A team of German scientists has revealed what online social networks on the internet may know about persons who are friends of members, but have no user profile of their own.
The findings, published in the journal PLoS-ONE, show that through network analytical and machine learning tools the relationships between members and the connection patterns to non-members can be evaluated with regards to non-member relationships.
The findings also show that using simple contact data, under certain conditions, it is possible to correctly predict that two non-members know each other with almost 40 % probability.
For several years scientists have been investigating what conclusions can be drawn from a computational analysis of input data by applying adequate learning and prediction algorithms. In a social network, information not disclosed by a member, such as sexual orientation or political preferences, can be calculated with a very high degree of accuracy if enough of his or her friends did provide such information about themselves.
“Once confirmed friendships are known, predicting certain unknown properties is no longer that much of a challenge for machine learning”, explained study co-author Prof. Fred Hamprecht of the Heidelberg Collaboratory for Image Processing.
Until now, studies of this type were restricted to users of social networks – persons with a posted user profile who agreed to the given privacy terms.
“Non-members, however, have no such agreement,” said Prof. Katharina Zweig, a study co-author who until recently worked at the Interdisciplinary Center for Scientific Computing of Heidelberg University. “We therefore studied their vulnerability to the automatic generation of so-called shadow profiles.”
In an online social network, it is possible to infer information about non-members, for instance by using so-called friend-finder applications. When new Facebook members register, they are asked to make available their full list of e-mail contacts, even of those people who are not Facebook members.
“This very basic knowledge of who is acquainted with whom in the social network can be tied to information about who users know outside the network. In turn, this association can be used to deduce a substantial portion of relationships between non-members”, explained Ágnes Horvát of Heidelberg University, a lead author of the study.
To make their calculations, the researchers used a standard procedure of machine learning based on network analytical structural properties. As the data needed for the study was not freely obtainable, the researchers worked with anonymized real-world Facebook friendship networks as a test set of basic data.

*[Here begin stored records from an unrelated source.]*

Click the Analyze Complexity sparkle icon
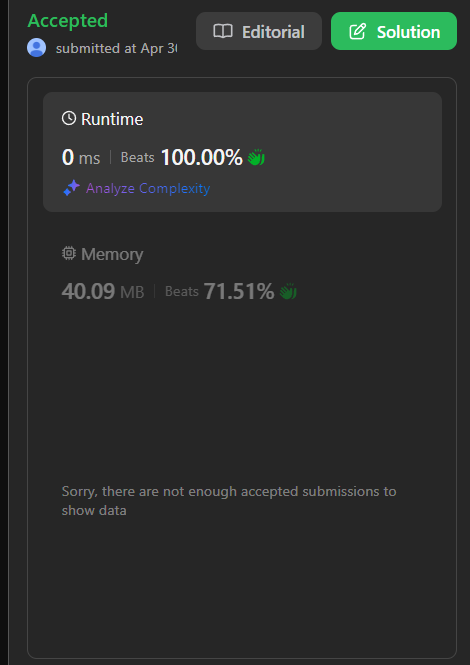 click(x=71, y=188)
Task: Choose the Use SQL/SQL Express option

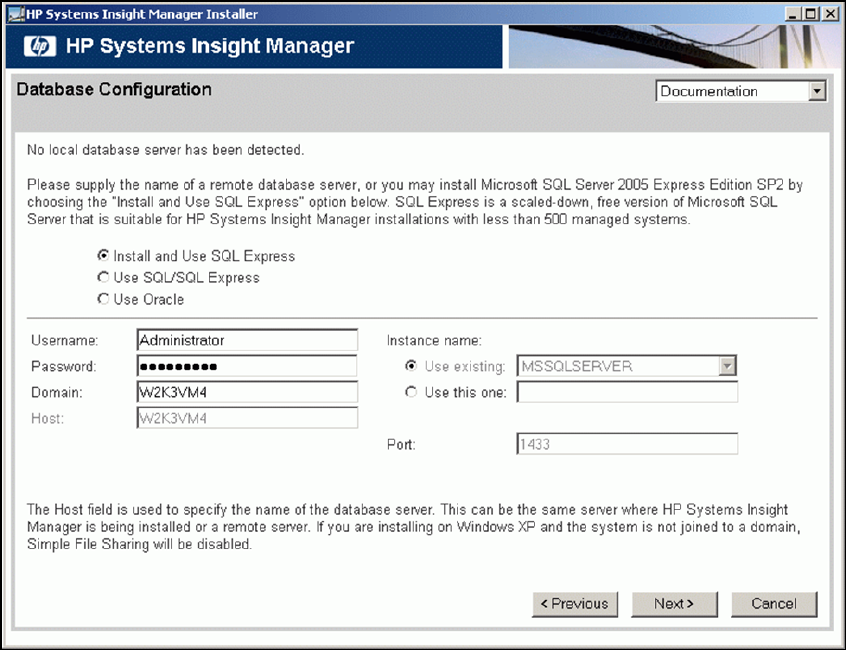Action: tap(102, 278)
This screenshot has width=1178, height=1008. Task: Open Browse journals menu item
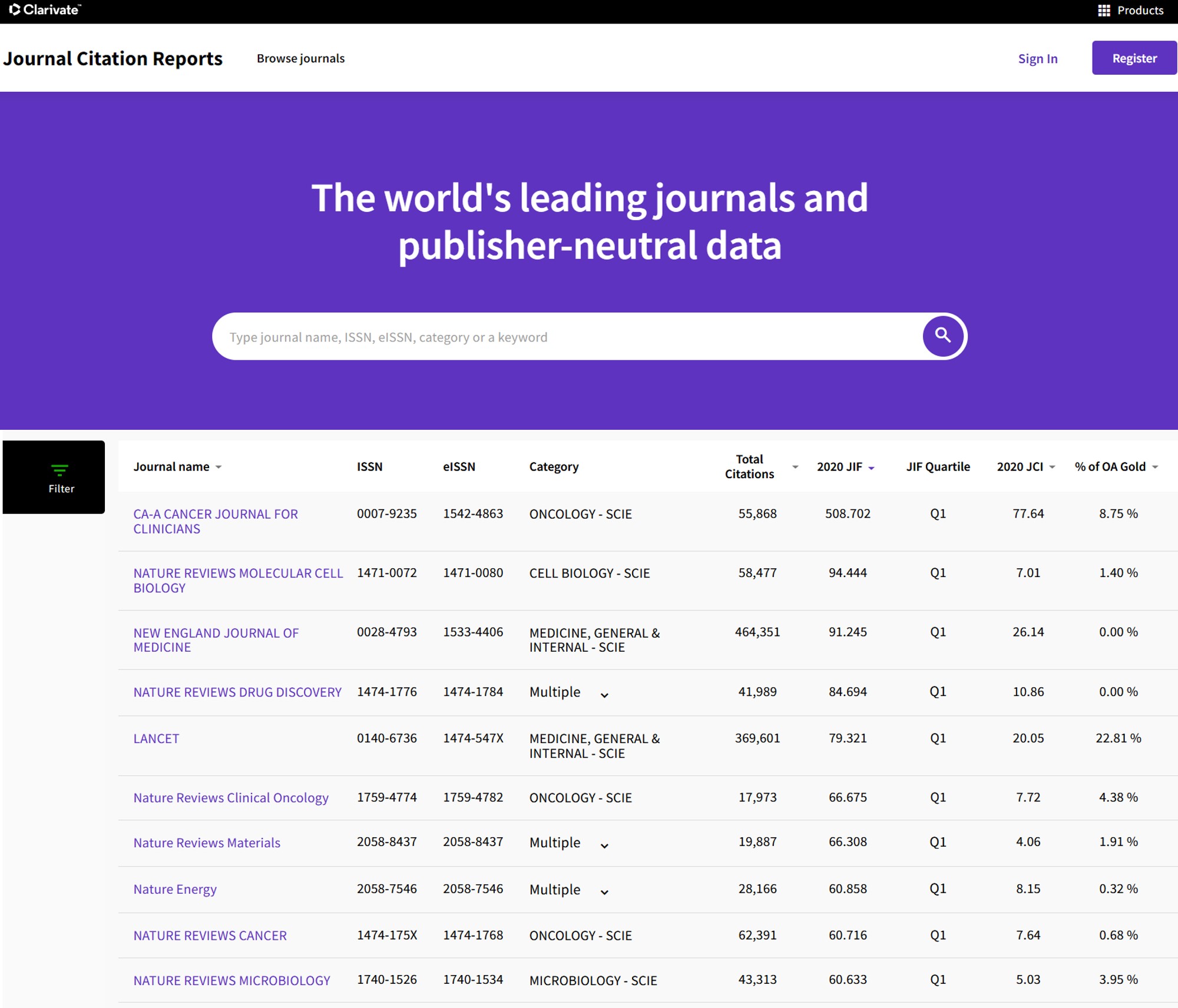300,58
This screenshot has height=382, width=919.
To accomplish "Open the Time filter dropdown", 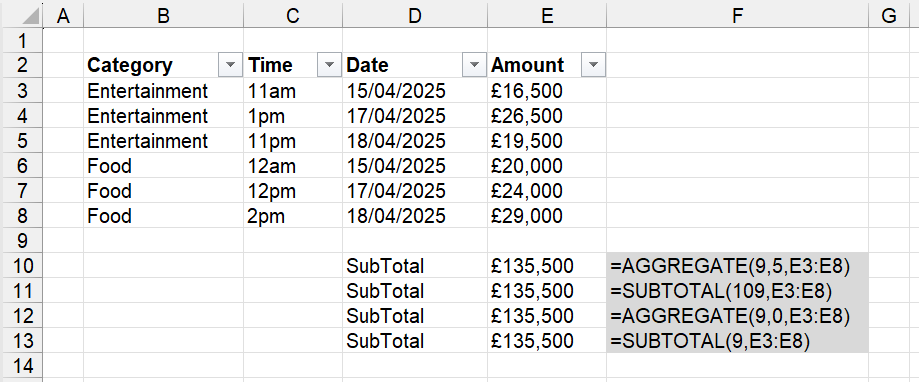I will point(329,65).
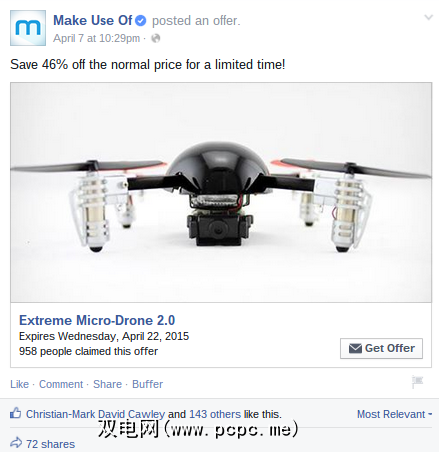Expand the Most Relevant sort dropdown
439x452 pixels.
(394, 414)
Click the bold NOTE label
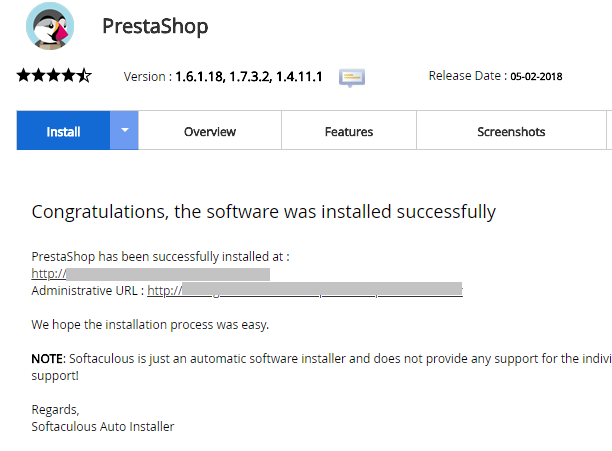Viewport: 612px width, 451px height. click(48, 359)
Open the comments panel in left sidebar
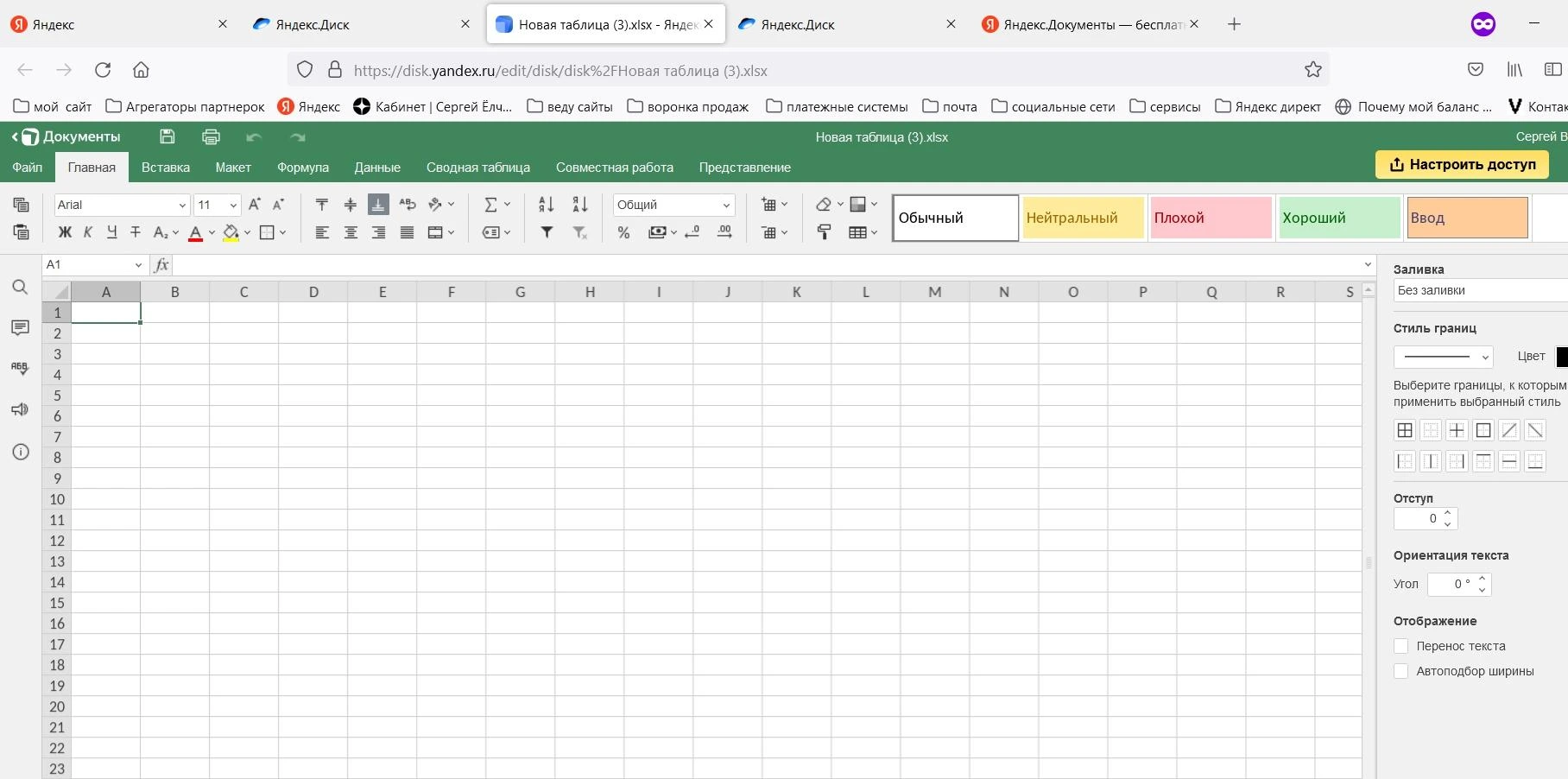The image size is (1568, 779). pyautogui.click(x=21, y=327)
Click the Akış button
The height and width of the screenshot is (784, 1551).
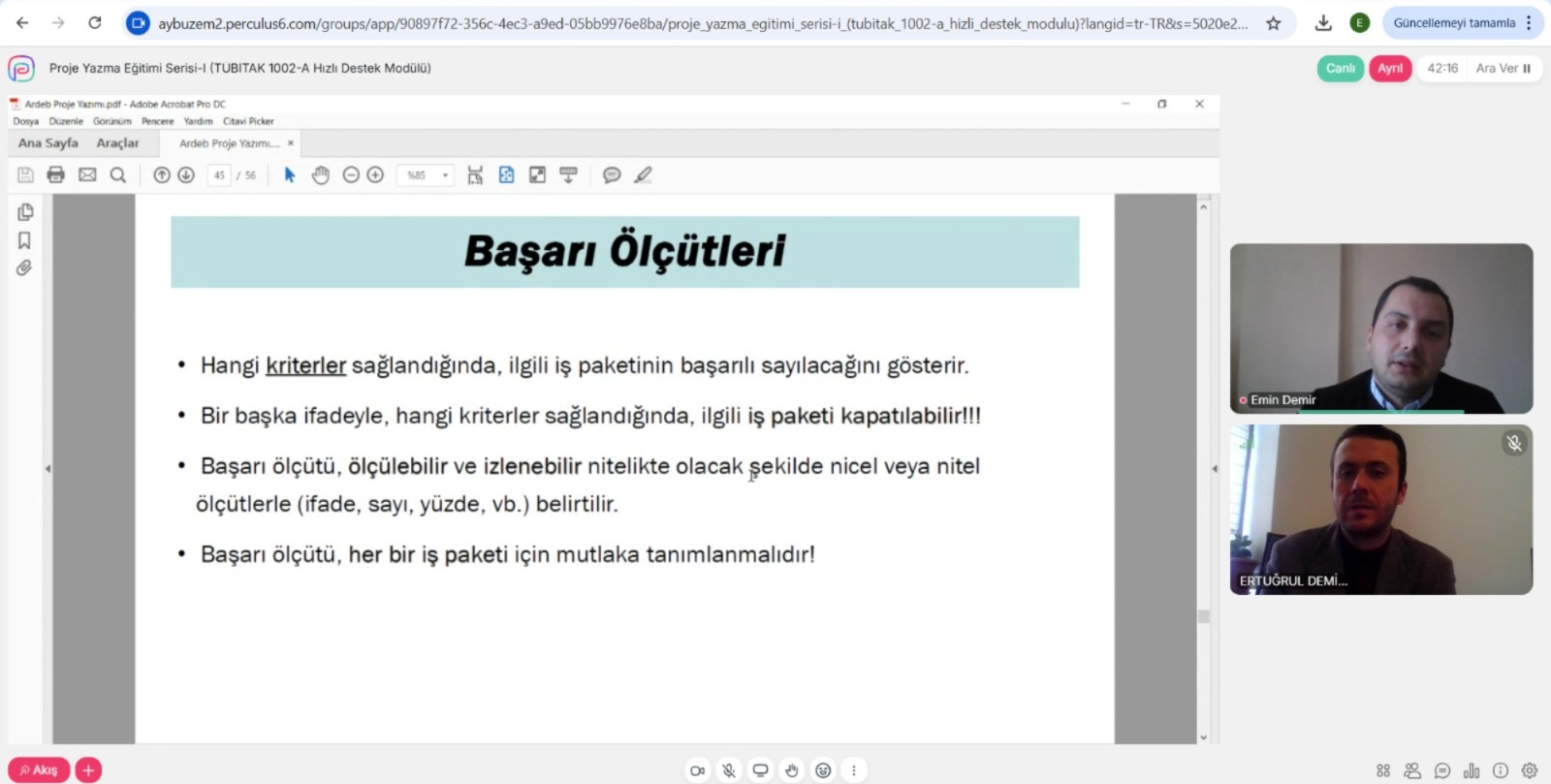(39, 769)

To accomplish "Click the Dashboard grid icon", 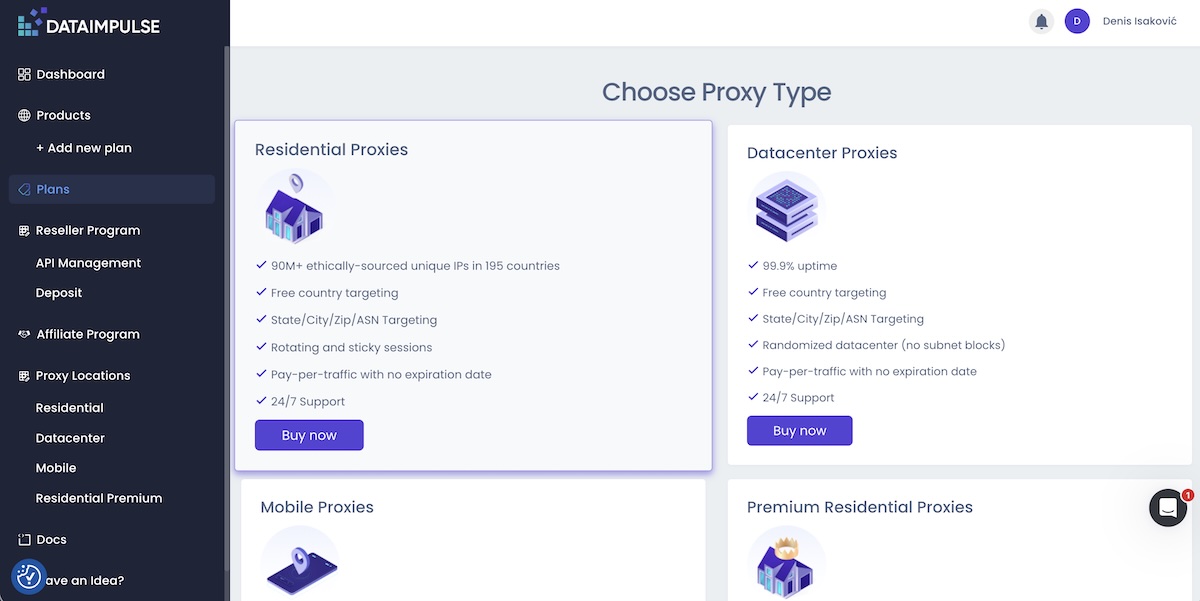I will tap(25, 75).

The partitioning between members and non-members was simulated using a broad possible range of models. These partitions were used to validate the study results. Using standard computers the researchers were able to calculate in just a few days which non-members were most likely friends of each other.
The scientists were astonished that all the simulation methods produced the same qualitative result.
“Based on realistic assumptions about the percentage of a population that are members of a social network and the probability with which they will upload their e-mail address books, the calculations enabled us to accurately predict 40 percent of the relationships between non-members,” concluded study co-author Dr. Michael Hanselmann of Heidelberg University.